The condition of the focused components is determined by their systemic context. For example, the control signal of the valve has to be matched to the current cylinder movement profile, and the differential pressure above the filter depends on the filter load and the viscosity of the medium. These dependencies have been described in the model of the hydraulic component of the cylinder drive, the digital twin, and are included in the cloud.
Setting-up a Digital Twin
The set-up of digital twins as well as the generation of simulation models requires know-how and data. This can be a problem with regard to intellectual properties because the manufacturer of the system is not necessarily the manufacturer of the used components and has only limited access to the required data. One way to deal with this lack of information is to estimate the missing data on the basis of experience or contexts. Another way is to expand the value chain of the component manufacturer by adding new processes.
First, the component manufacturer can provide physical components together with their digital twin. Technically speaking, the twin is, in this case, a simulation model package with a defined interface. The model exchange works over a Functional Mock-up Interface (FMI), a standard developed some years ago to simplify the exchange between component suppliers and OEMs. FMI protects intellectual properties while allowing the use of a model with the suppliers’ data. The model, named FMU (functional mock-up unit) after the FMI standard, becomes part of the digital twin included in the operator’s data cloud.
Second, the component manufacturer can offer components including data analysis as a service package. As this includes a data analysis which is outsourced from the system, the component supplier has access to certain data from the operator’s cloud and uses this data for the evaluation by means of his component twin. This approach works best, given that the component does not have too many logical dependencies on the rest of the system. Although many enterprises are skeptical regarding data exchange with third parties, both sides can benefit. If the manufacturer gets information about the performance of components under real-time operating conditions, the components can be adapted and improved accordingly.

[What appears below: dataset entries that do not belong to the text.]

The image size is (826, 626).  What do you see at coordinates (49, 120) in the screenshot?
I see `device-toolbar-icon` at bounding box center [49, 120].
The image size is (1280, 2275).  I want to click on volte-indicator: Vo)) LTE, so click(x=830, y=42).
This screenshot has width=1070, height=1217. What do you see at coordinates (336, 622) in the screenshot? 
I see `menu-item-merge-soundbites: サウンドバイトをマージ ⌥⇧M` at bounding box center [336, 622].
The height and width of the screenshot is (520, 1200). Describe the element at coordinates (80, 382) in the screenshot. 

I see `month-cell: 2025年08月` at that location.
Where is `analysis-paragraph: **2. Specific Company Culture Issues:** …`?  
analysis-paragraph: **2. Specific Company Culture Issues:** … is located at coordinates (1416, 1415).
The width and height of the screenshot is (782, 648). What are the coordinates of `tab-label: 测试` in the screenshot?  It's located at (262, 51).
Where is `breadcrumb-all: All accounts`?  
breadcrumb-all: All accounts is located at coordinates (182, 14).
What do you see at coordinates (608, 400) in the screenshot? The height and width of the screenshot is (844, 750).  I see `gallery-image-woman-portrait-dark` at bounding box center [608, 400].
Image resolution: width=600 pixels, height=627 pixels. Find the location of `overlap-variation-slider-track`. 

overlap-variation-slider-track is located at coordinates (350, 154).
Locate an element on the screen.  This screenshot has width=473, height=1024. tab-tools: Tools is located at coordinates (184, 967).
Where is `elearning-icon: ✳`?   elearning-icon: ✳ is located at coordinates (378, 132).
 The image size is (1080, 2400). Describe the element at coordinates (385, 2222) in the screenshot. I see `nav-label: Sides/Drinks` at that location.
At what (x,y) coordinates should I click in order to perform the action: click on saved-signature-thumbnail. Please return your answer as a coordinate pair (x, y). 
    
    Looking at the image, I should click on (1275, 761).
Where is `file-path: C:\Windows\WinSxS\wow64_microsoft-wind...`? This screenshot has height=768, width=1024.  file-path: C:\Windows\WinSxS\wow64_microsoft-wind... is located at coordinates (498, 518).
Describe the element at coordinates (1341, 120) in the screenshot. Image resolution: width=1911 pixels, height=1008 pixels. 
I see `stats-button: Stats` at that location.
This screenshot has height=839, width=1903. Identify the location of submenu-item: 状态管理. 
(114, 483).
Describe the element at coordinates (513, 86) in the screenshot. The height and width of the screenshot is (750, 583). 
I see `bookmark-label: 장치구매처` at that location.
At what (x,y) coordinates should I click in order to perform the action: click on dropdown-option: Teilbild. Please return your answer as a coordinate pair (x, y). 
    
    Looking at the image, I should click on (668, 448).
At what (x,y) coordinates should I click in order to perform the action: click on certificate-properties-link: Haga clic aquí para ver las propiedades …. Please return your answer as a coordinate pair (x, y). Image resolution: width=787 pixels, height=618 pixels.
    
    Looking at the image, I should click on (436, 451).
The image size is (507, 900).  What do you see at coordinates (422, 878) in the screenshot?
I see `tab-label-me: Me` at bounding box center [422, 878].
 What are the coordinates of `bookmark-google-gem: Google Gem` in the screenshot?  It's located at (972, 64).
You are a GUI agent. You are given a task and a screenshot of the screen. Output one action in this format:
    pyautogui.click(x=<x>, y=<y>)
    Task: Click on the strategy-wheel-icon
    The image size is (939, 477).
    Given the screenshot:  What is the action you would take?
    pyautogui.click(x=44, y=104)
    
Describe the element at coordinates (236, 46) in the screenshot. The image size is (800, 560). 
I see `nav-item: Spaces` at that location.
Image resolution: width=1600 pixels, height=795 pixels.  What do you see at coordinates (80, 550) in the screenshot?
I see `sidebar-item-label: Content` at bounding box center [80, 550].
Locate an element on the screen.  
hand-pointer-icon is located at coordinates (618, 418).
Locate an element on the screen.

The connected data flow between design, development, and operation of a system is enabled by the application of digital models. While simulation models were previously used mainly in the product development phase, digital twins do away with this limitation. Not only can these specific models be applied in parallel to the operating phase of the real system, but they also serve as prototypes for a new clone which can be used for future developments and can be constantly fed with real-time process data. This offers the opportunity to perform analyses based on current data of, for example, performance and wear behavior in the development phase. It reveals that for the derivation of real-time conditions based on measured data, the specific expertise and simulation competence are increasingly necessary.
However, the greatest challenge lies in the data management of cloud service suppliers. Thereby the absolute premise is a responsible handling of the sensitive data of the plant operators in a highly protected area.